La compañía peruana de productos lácteos Gloria ha suspendido indefinidamente sus operaciones en Colombia, lo que implica el cierre de su planta en Cogua, Cundinamarca, y el despido de 150 empleados distribuidos en esa sede así como en Bucaramanga, Valledupar y Barranquilla. Esta medida también conlleva la desaparición de las marcas Algarra y Lechesan, icónicas en el sector lácteo colombiano, tras una notificación entregada en una convocatoria inesperada y la restricción de accesos a la planta el pasado sábado.
La decisión se produce en medio de una sanción impuesta por la Superintendencia de Industria y Comercio en febrero de 2025, por la venta de un producto etiquetado como leche entera que en realidad contenía lactosuero.
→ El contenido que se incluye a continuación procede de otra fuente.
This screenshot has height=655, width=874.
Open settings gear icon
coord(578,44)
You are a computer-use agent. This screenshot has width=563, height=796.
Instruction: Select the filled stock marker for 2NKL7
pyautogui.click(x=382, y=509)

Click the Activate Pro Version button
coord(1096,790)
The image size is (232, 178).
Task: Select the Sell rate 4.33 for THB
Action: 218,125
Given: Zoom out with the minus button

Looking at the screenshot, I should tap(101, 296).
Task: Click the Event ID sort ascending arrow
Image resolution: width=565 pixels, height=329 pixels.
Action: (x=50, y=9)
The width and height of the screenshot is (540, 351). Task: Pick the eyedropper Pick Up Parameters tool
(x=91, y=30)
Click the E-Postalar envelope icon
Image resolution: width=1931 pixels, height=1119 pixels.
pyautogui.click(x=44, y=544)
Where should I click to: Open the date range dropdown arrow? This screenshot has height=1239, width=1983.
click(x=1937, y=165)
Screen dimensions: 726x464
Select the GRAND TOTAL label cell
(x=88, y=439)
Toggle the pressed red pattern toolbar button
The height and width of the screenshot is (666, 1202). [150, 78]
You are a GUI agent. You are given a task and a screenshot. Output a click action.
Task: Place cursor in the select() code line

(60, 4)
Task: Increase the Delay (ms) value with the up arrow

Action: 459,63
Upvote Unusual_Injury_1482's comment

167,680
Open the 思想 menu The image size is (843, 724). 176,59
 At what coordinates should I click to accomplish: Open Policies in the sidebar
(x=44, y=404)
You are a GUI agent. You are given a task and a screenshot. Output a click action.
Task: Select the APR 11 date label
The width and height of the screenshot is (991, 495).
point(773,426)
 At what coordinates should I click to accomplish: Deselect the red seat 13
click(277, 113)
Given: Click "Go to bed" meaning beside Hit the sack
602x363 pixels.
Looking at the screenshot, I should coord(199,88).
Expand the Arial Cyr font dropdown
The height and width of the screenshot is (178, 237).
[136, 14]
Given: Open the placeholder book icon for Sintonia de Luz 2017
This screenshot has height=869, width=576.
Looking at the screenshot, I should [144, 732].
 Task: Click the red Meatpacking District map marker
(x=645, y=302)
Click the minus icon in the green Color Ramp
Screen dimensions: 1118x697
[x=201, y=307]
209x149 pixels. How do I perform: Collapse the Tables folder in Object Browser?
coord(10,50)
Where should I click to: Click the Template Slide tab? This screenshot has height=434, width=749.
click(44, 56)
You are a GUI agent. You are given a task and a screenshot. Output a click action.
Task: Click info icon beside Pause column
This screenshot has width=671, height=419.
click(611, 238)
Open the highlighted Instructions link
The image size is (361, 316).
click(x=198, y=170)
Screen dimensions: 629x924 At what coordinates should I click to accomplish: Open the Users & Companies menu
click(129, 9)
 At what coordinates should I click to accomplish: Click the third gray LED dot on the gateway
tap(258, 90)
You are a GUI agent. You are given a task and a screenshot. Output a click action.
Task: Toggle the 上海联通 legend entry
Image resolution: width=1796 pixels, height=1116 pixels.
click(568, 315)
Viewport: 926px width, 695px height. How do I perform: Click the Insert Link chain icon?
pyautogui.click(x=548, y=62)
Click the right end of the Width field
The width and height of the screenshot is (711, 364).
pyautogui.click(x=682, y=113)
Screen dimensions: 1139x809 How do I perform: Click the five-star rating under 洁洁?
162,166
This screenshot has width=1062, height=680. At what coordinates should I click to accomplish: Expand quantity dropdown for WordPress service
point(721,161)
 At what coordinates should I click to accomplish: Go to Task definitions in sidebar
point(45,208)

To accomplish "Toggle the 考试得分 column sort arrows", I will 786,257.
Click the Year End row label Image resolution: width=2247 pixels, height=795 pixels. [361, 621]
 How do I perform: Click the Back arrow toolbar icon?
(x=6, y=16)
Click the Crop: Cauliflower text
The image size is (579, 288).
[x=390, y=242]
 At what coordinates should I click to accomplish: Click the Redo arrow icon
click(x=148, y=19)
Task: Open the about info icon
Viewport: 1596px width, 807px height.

Los trabajadores, representados por el sindicato Sinaltrainbec, se vieron sorprendidos al intentar ingresar a las instalaciones y encontrarlas cerradas, lo que agrava la situación para estas 150 familias afectadas directamente por los despidos masivos.
Marcas con décadas de historia desaparecen del mercado
Algarra, fundada en 1952 y adquirida por el Grupo Gloria en 2004, junto con Lechesan, que producía desde 1971, dejan de operar tras más de siete décadas contribuyendo al portafolio lácteo del país. Esta salida implica el retiro de Gloria del segmento lácteo en Colombia y el cese de servicios de maquila para cadenas como D1 y Ara, afectando la disponibilidad de productos como leche en bolsa, yogur con fruta, bebidas lácteas, leche achocolatada, avena, kumis y crema de leche en los anaqueles de supermercados a nivel nacional.
El impacto se extiende más allá de Cogua, alcanzando las sedes en Bucaramanga, Valledupar y Barranquilla, donde los empleados ahora enfrentan incertidumbre laboral. Esta maniobra representa un golpe significativo para el sector lácteo colombiano, dejando sin presencia a marcas consolidadas y alterando la oferta de productos esenciales en el mercado local.